Entries taken from a collection:
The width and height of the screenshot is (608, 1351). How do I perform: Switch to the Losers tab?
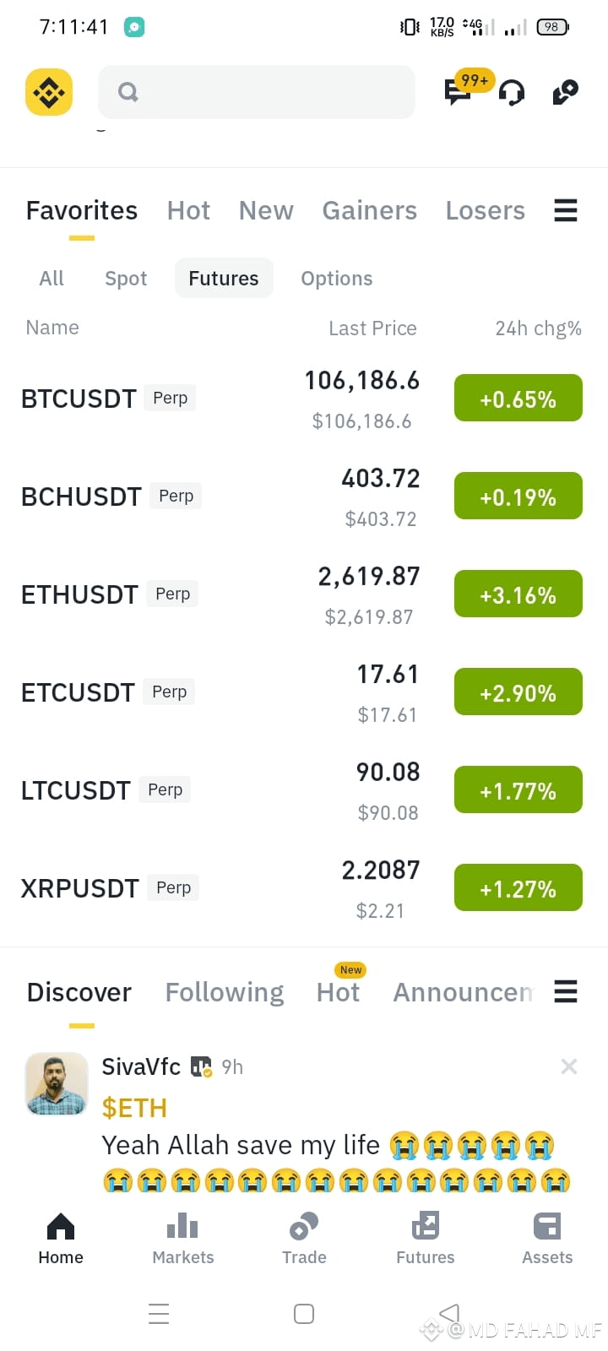tap(486, 210)
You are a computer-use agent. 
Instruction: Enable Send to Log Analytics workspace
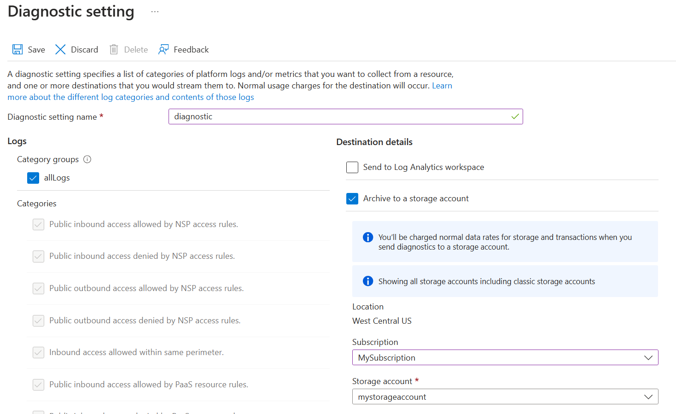pyautogui.click(x=352, y=167)
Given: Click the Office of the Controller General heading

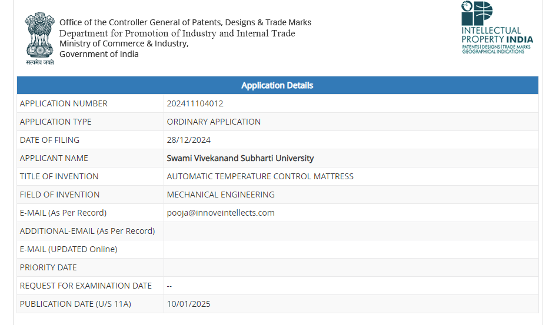Looking at the screenshot, I should click(x=185, y=22).
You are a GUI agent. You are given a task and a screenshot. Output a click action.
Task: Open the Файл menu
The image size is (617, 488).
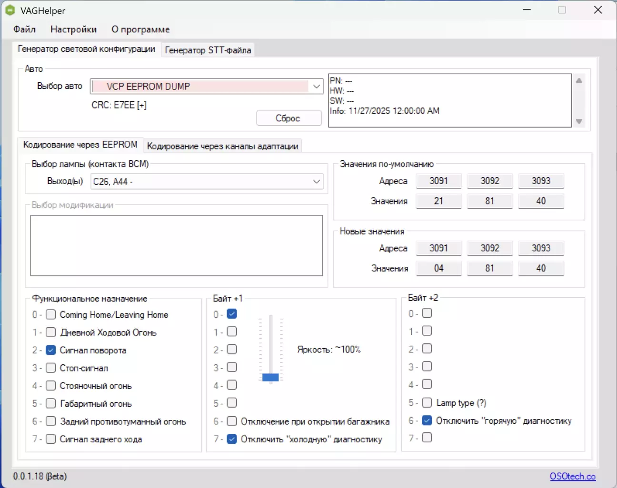click(x=24, y=29)
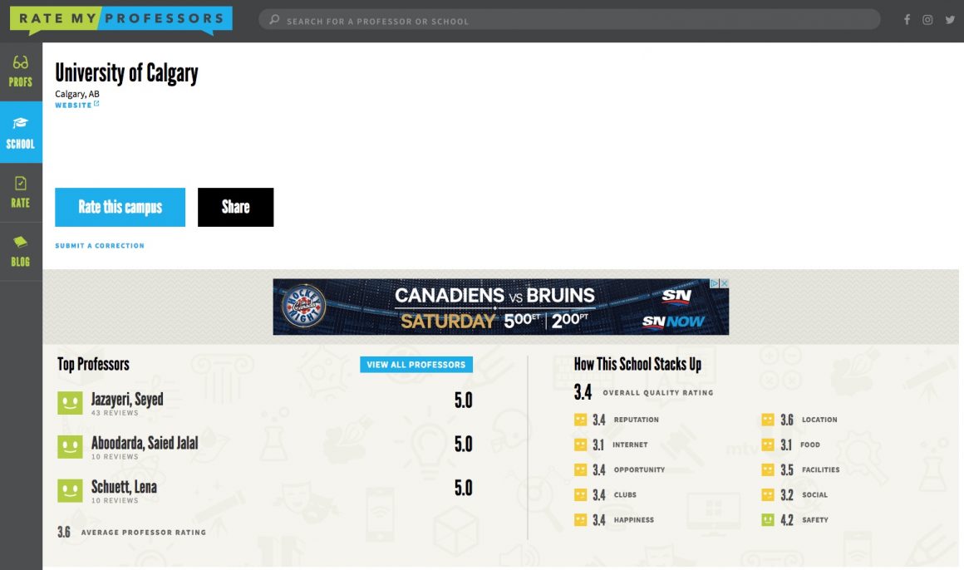Click the search magnifier icon
The image size is (964, 570).
(274, 20)
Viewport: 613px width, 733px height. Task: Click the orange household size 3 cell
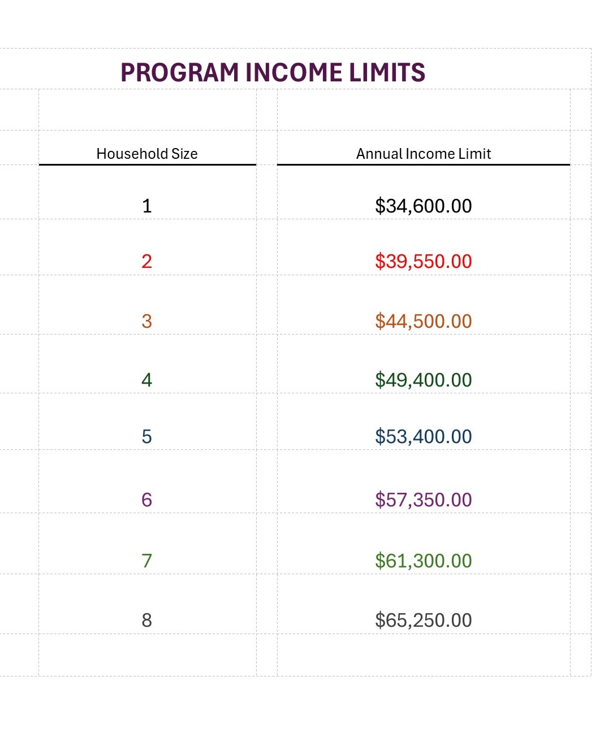(x=147, y=321)
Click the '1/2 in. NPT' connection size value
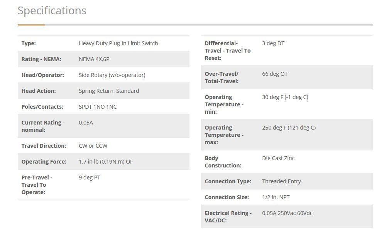The image size is (379, 239). tap(276, 197)
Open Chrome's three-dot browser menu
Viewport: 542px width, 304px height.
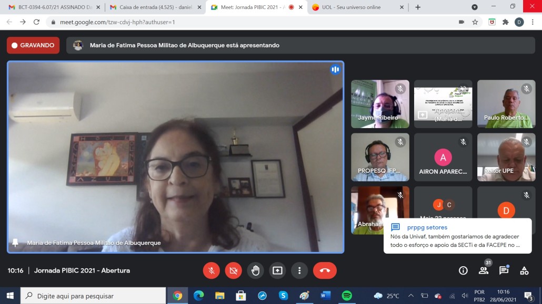click(x=532, y=22)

**WHAT YOU WILL DO:** In the entries above, find each line with "Open" and copy it.

**ANSWER TO THIS PROBLEM:**
Task: Open the Файл menu
Open Chrome's three-dot browser menu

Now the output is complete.